Shuvinai Ashoona, born in 1961, began to draw in 1995. While never formally trained in graphic arts,Shuvinai Ashoona's drawings flip between closely observed naturalism and visions of the fantastical, monstrous, and strange. A third-generation Cape Dorset artist, Ashoona is descended from creative royalty: her grandmother was the acclaimed graphic artist Pitseolak Ashoona, and the sculptor Kiawak Ashoona was her father. Her cousin Annie Pootoogook is much admired in southern Canada for her unsentimental drawings of contemporary Inuit life. Still, Shuvinai stands distinct from them all, bestowing an eerie or unsettling mood upon even her most quotidian subjects.

These include obsessively worked landscapes in which Inuit families camp, hunt, and fish among barren expanses of pebbles, stones, and rocks; detailed townscapes where Inuit adults and children work and play amid prefab buildings; and canvas tents with wooden doors scavenged from shipping crates.

Napachie Pootoogook was born in 1938 at Sako, a small camp on south Baffin Island. She died in December, 2002, of cancer. Napachie was the only daughter of the late Pitseolak Ashoona.

Napatchie began drawing in the late 1950s. Since 1960 her work has been included in almost every annual collection of Cape Dorset prints. Napatchie and her husband moved into Cape Dorset in 1965, where they have continued to live, except for a two-year stay in Iqaluit in the early 1970s.

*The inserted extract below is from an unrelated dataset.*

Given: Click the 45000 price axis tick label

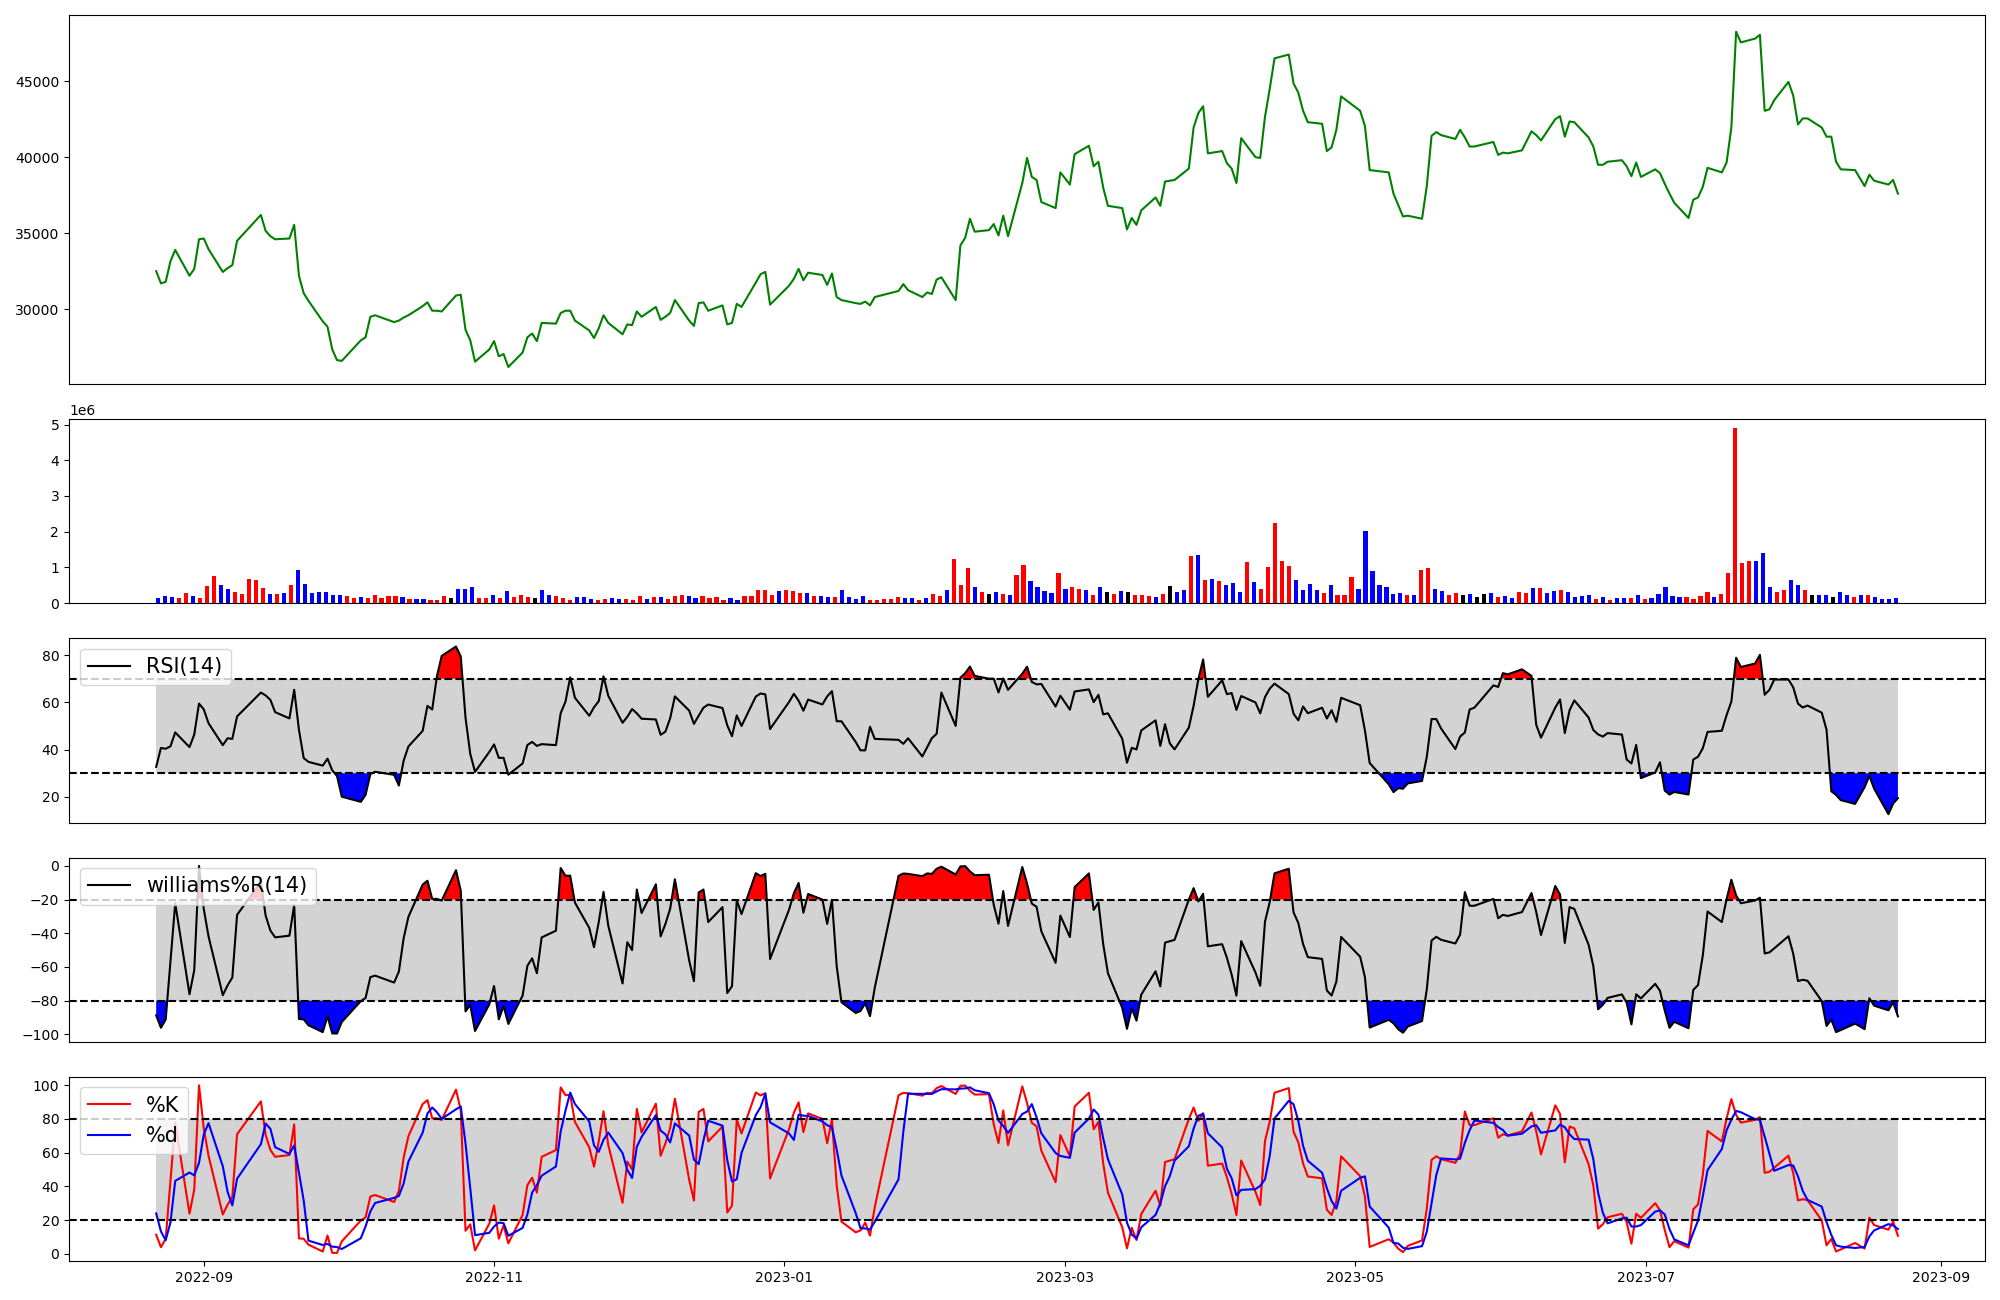Looking at the screenshot, I should pos(37,82).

Napachies' work in recent years has focused on local history and stories about people and events in the Cape Dorset area, often with accompanying text to explain the circumstances. She thought of herself in her maturing years as an historian and chronicler of local oral history, and she has amassed a unique and important body of work. A selection of these contemporary drawings, along with a retrospective of her earlier work was exhibited and catalogued by the McMichael Canadian Art Collection in their 1999 exhibitionThree Women, Three Generations. This exhibition also featured the work of her mother, Pitseolak Ashoona, and her niece, Suvinai Ashoona. A solo exhibition of her later autobiographical works opened in May, 2004 at the Winnipeg Art Gallery.